• **Saved data entries**:
--- START ---

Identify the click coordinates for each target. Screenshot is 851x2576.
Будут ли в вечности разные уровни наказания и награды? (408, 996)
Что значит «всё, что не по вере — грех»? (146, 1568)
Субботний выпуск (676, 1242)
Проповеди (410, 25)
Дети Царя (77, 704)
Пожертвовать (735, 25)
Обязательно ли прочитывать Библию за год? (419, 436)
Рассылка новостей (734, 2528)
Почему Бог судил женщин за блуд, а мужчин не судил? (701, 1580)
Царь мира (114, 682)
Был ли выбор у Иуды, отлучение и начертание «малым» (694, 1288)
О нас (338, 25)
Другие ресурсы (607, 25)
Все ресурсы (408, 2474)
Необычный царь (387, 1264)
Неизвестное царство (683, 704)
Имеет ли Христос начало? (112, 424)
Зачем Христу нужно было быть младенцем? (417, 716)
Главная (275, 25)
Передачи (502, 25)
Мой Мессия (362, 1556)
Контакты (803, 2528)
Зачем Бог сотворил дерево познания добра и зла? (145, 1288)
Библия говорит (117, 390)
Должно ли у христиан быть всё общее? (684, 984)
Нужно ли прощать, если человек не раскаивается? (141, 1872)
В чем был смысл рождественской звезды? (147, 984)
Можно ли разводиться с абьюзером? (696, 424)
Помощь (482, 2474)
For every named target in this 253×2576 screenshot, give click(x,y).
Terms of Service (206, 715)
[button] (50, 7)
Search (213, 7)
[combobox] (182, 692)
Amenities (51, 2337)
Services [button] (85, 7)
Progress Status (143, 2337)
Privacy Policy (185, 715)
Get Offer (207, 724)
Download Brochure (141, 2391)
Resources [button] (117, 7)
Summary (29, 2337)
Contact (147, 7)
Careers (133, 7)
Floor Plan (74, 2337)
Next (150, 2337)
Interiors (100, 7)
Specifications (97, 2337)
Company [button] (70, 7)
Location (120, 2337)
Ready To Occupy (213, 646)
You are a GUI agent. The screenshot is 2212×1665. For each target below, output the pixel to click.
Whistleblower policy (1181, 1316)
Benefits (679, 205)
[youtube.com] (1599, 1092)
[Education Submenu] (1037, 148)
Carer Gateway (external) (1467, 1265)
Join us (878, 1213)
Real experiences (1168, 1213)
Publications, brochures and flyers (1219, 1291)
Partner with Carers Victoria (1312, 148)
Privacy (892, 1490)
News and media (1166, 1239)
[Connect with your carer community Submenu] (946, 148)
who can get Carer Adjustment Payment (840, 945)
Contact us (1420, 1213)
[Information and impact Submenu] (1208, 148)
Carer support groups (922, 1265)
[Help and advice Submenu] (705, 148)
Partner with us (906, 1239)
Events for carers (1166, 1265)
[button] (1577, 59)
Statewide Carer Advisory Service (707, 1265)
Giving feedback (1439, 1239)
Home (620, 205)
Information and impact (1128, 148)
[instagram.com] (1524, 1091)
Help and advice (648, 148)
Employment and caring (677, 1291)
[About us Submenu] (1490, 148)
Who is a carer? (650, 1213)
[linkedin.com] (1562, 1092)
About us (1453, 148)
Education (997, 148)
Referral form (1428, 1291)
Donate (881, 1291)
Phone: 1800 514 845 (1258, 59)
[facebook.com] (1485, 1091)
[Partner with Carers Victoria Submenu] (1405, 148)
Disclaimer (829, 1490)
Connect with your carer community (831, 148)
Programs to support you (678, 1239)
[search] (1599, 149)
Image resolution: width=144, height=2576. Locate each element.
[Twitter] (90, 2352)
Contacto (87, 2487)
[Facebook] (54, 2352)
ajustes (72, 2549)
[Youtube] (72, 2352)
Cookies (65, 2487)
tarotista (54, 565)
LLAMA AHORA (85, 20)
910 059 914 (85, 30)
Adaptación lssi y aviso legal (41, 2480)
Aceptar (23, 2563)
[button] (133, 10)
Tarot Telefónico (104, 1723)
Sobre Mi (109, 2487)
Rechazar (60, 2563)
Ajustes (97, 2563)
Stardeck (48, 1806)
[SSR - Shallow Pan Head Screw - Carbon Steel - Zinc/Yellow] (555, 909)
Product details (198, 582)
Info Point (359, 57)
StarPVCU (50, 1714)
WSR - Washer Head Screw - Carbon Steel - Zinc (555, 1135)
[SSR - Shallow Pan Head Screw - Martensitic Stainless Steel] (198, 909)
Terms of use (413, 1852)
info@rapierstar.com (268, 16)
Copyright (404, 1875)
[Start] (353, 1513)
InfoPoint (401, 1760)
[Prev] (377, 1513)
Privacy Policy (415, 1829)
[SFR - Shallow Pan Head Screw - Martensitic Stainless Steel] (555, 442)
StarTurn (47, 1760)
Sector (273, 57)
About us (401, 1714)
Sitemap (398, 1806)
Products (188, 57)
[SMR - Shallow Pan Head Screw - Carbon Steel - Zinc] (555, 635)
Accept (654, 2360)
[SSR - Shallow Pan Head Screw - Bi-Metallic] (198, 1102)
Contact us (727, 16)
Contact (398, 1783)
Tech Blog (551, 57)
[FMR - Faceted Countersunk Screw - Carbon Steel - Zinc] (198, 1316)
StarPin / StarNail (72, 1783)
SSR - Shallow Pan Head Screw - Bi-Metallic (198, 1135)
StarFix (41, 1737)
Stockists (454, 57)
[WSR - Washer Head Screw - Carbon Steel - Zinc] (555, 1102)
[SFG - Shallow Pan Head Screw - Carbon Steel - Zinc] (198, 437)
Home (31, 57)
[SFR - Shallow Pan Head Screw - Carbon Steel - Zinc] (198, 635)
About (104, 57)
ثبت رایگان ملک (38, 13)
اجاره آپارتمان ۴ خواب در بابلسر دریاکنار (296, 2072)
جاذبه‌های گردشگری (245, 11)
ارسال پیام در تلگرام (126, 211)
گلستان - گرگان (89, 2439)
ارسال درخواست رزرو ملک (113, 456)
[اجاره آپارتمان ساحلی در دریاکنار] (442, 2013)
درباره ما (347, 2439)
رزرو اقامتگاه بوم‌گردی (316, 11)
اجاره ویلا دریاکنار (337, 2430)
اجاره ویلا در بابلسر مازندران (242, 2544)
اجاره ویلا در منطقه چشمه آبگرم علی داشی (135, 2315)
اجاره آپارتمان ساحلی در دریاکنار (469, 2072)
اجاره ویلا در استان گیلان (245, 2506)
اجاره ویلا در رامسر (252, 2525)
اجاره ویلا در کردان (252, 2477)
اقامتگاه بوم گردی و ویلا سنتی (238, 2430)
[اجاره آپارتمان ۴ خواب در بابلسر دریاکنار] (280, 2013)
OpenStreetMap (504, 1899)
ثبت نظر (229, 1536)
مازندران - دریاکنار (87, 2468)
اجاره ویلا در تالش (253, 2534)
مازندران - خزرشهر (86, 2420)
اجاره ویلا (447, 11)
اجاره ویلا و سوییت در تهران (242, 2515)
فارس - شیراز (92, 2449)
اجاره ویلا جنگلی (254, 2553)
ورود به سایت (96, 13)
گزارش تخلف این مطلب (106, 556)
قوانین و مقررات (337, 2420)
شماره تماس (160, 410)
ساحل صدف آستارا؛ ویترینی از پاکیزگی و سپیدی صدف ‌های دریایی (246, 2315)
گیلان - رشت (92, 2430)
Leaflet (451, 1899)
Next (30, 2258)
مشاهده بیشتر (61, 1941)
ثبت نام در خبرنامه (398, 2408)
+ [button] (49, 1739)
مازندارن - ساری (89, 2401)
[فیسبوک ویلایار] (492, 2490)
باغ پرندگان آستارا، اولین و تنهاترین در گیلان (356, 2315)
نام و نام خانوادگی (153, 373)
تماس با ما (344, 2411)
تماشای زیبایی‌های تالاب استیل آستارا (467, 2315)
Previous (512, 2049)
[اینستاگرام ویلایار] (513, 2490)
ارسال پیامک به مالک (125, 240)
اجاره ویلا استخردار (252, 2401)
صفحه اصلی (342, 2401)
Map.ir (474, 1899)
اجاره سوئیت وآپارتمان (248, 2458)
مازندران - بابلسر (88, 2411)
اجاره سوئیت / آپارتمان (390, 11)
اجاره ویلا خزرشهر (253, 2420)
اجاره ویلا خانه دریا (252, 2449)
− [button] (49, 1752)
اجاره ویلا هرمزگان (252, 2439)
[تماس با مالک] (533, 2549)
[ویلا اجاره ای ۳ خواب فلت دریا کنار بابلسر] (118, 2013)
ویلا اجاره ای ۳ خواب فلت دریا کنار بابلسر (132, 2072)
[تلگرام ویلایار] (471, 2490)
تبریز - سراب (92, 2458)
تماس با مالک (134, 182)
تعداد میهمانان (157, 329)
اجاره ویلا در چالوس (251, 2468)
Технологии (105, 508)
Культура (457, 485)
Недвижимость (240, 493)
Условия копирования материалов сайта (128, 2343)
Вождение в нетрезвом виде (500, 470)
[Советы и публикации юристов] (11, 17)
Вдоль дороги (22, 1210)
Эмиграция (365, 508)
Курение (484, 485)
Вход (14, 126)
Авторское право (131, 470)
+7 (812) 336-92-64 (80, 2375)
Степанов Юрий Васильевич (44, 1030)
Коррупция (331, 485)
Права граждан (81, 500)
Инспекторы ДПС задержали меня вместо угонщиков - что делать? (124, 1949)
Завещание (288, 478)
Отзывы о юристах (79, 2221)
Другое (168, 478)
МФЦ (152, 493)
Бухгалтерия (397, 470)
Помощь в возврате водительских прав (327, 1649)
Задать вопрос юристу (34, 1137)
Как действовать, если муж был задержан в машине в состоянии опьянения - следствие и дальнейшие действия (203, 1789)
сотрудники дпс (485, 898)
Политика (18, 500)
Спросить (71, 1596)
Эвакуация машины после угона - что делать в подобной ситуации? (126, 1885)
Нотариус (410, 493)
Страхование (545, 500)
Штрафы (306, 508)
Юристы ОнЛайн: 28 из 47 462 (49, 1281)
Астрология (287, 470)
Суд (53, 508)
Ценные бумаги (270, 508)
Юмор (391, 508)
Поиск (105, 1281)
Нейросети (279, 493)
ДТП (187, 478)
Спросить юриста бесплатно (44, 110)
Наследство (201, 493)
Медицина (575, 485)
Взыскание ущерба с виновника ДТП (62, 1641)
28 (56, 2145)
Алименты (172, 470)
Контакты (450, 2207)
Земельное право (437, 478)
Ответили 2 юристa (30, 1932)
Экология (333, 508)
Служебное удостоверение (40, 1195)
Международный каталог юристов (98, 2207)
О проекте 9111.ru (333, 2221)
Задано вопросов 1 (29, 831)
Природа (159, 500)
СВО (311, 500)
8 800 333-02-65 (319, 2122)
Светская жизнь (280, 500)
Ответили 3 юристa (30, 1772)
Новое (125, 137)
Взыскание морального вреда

--- END ---

• **YOUR INSTRUCTIONS**:
Set down again, word for word, the stretch of records from the line with "LLAMA AHORA (85, 20)" to the line with "StarPVCU (50, 1714)", both of those lines included.

• **ANSWER SECTION**:
LLAMA AHORA (85, 20)
910 059 914 (85, 30)
Adaptación lssi y aviso legal (41, 2480)
Aceptar (23, 2563)
[button] (133, 10)
Tarot Telefónico (104, 1723)
Sobre Mi (109, 2487)
Rechazar (60, 2563)
Ajustes (97, 2563)
Stardeck (48, 1806)
[SSR - Shallow Pan Head Screw - Carbon Steel - Zinc/Yellow] (555, 909)
Product details (198, 582)
Info Point (359, 57)
StarPVCU (50, 1714)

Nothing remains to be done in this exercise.